Zachary Amsden wrote:
On Wed, 2008-10-01 at 14:34 -0700, Anthony Liguori wrote:
Jeremy Fitzhardinge wrote:
Alok Kataria wrote:

I guess, but the bulk of the uses of this stuff are going to be
hypervisor-specific. You're hard-pressed to come up with any other
generic uses beyond tsc.
And arguably, storing TSC frequency in CPUID is a terrible interface
because the TSC frequency can change any time a guest is entered. It
really should be a shared memory area so that a guest doesn't have to
vmexit to read it (like it is with the Xen/KVM paravirt clock).

It's not terrible, it's actually brilliant.

But of course! Okay, not really :-)

TSC is part of the
processor architecture, the processor should a way to tell us what speed
it is.

It does. 1 tick == 1 tick. The processor doesn't have a concept of wall clock time so wall clock units don't make much sense.
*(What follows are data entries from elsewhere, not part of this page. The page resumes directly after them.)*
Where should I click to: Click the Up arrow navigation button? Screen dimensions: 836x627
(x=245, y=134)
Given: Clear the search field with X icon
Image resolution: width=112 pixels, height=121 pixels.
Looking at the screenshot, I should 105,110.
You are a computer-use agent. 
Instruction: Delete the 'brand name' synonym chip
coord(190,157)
If it did, I'd say, screw the TSC, just give me a ns granular time stamp and let's all forget that the TSC even exists.

And now we're trying to fiddle around with software wizardry what should
be done in hardware in the first place. Once again, para-virtualization
is basically useless. We can't agree on a solution without
over-designing some complex system with interface signatures and
multi-vendor cooperation and nonsense. Solve the non-virtualized
problem and the virtualized problem goes away.

Jun, you work at Intel. Can you ask for a new architecturally defined
MSR that returns the TSC frequency? Not a virtualization specific MSR.
A real MSR that would exist on physical processors. The TSC started as
an MSR anyway. There should be another MSR that tells the frequency.
If it's hard to do in hardware, it can be a write-once MSR that gets
initialized by the BIOS.

rdtscp sort of gives you this. But still, just give me my rdnsc and I'll be happy.

I realize it's the wrong thing for us now, but long term, it's the only
architecturally 'correct' approach. You can even extend it to have
visible TSC frequency changes clocked via performance counter events
(and then get interrupts on those events if you so wish), solving the
dynamic problem too.

So a solution is needed that works for now. Anything that requires a vmexit is bad because the TSC frequency can change quite often. Even if you ignore the troubles with frequency scaling on older processors and VCPU migration across NUMA nodes, there will be a very visible change in TSC frequency after a live migration.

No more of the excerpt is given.